--- TEXT PASSAGE ---
● ● ●

These and other petitions of the week are below:
Poole v. Florida
Issues: (1) Whether the Florida Supreme Court erred in reinstating a capital sentence issued under Florida’s pre-2016 scheme, in contravention of the Supreme Court’s holding in Hurst v. Florida that such sentences violate the Sixth Amendment because the jury did not make the requisite death-eligibility findings, including that aggravating circumstances outweigh mitigating circumstances; and (2) whether the Florida Supreme Court violated the Eighth Amendment in reinstating a capital sentence lacking a unanimous jury recommendation of death and based on a guilt-phase jury finding rendered without awareness of the consequences for capital sentencing.
El Paso County, Texas v. Trump
Issues: (1) Whether the executive branch’s expenditure of $2.5 billion on border-wall construction violates the Consolidated Appropriations Act and thus the Constitution’s appropriations clause; and (2) whether the Department of Defense’s transfer of $2.5 billion between agency appropriations accounts violates Section 8005 of the DOD Appropriations Act and thus the Constitution’s appropriations clause.
Hennis v. United States
Issues: (1) Whether the offenses for which the petitioner, Timothy Hennis, was tried and acquitted in state court constituted offenses “for which [he] cannot be tried in the courts of . . . any State”; (2) whether 10 U.S.C. § 803(a) is unconstitutional insofar as it allowed the government to court-martial Hennis only because the double jeopardy clause would have barred his retrial in a state court; and (3) whether the Constitution bars the military from subjecting servicemembers to capital trials for non-military offenses.

● ● ●

--- QUESTIONS TO ANSWER ---
a. Write out the petitions passage again, starting with "These and other" and going on through "for capital sentencing.", and substitute "state's highest court" for "Florida Supreme Court" each time it occurs.
b. List every court case named in the petitions passage.

● ● ●

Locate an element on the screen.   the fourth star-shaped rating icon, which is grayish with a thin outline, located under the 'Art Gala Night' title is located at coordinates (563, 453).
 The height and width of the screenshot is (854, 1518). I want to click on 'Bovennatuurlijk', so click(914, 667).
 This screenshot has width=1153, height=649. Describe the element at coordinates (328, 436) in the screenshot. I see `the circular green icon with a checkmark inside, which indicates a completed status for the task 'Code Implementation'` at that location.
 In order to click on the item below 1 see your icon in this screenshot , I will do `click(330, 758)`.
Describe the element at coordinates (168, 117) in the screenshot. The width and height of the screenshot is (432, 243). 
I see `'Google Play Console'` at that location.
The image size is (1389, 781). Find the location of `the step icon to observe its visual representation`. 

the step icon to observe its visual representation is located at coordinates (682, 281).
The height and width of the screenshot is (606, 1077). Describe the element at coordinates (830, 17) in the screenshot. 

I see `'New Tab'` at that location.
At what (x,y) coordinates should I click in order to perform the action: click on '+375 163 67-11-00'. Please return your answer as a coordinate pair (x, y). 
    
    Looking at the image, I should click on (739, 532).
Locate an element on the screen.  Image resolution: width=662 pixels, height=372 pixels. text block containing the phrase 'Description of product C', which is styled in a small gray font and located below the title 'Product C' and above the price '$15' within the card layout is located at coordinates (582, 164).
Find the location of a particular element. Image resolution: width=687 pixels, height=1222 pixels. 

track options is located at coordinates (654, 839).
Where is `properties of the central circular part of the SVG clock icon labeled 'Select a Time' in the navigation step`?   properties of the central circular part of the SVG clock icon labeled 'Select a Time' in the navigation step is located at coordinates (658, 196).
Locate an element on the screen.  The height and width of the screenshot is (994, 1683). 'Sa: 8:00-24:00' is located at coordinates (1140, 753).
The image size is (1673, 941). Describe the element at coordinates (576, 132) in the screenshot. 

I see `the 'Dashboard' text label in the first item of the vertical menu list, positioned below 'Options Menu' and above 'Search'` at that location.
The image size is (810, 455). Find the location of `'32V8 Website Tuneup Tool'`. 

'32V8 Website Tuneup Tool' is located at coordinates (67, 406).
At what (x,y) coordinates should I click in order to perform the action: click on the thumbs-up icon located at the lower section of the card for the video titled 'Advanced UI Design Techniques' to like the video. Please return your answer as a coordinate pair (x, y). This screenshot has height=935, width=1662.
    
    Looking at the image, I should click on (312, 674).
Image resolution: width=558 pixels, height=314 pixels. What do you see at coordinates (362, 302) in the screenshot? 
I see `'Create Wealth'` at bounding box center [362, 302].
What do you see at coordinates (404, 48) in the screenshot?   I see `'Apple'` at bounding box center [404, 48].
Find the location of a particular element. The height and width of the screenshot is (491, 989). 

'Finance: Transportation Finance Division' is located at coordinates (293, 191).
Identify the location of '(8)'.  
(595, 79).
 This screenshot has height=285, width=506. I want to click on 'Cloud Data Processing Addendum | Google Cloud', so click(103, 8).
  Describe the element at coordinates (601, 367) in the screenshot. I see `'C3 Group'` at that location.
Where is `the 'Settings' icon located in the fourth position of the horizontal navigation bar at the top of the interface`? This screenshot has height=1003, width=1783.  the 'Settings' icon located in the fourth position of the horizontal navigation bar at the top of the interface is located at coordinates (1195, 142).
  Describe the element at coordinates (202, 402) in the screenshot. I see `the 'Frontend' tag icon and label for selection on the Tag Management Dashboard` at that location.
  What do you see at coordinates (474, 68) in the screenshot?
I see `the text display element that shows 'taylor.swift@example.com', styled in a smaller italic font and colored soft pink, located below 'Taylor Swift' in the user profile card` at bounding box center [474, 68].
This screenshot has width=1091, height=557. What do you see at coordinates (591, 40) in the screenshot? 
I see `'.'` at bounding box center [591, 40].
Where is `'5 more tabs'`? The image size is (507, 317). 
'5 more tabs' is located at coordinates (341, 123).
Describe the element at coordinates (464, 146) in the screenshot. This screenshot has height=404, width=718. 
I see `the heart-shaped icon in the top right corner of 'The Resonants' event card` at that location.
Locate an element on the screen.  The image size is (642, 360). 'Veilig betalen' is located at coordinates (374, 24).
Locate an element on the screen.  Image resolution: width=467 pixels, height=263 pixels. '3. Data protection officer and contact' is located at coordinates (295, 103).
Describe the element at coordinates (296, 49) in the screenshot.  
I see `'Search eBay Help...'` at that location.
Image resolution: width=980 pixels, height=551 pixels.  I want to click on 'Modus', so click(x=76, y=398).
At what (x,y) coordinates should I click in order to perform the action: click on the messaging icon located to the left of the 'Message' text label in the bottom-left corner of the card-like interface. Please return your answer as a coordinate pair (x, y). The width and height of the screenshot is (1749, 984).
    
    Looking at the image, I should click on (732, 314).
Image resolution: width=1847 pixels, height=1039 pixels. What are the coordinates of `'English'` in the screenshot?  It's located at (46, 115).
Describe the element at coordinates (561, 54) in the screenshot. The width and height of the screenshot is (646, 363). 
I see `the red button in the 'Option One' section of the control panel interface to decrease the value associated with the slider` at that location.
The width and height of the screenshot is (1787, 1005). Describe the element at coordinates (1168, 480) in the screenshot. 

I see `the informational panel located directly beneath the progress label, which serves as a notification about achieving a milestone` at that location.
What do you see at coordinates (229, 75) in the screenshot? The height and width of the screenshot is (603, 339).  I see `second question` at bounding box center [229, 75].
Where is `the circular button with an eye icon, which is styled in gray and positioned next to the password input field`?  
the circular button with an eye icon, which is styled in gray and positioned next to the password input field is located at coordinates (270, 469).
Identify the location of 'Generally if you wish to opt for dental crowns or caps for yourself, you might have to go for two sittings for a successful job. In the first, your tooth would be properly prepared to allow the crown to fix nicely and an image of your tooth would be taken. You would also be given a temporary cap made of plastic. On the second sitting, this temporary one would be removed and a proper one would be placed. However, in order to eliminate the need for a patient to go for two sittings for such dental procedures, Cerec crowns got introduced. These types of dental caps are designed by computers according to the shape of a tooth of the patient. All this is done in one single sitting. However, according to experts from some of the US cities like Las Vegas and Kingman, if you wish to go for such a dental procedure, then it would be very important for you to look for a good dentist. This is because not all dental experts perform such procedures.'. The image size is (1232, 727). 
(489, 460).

● ● ●

--- EXERCISE RESULTS ---
a.
These and other petitions of the week are below:
Poole v. Florida
Issues: (1) Whether the state's highest court erred in reinstating a capital sentence issued under Florida’s pre-2016 scheme, in contravention of the Supreme Court’s holding in Hurst v. Florida that such sentences violate the Sixth Amendment because the jury did not make the requisite death-eligibility findings, including that aggravating circumstances outweigh mitigating circumstances; and (2) whether the state's highest court violated the Eighth Amendment in reinstating a capital sentence lacking a unanimous jury recommendation of death and based on a guilt-phase jury finding rendered without awareness of the consequences for capital sentencing.

b.
Poole v. Florida
Hurst v. Florida
El Paso County, Texas v. Trump
Hennis v. United States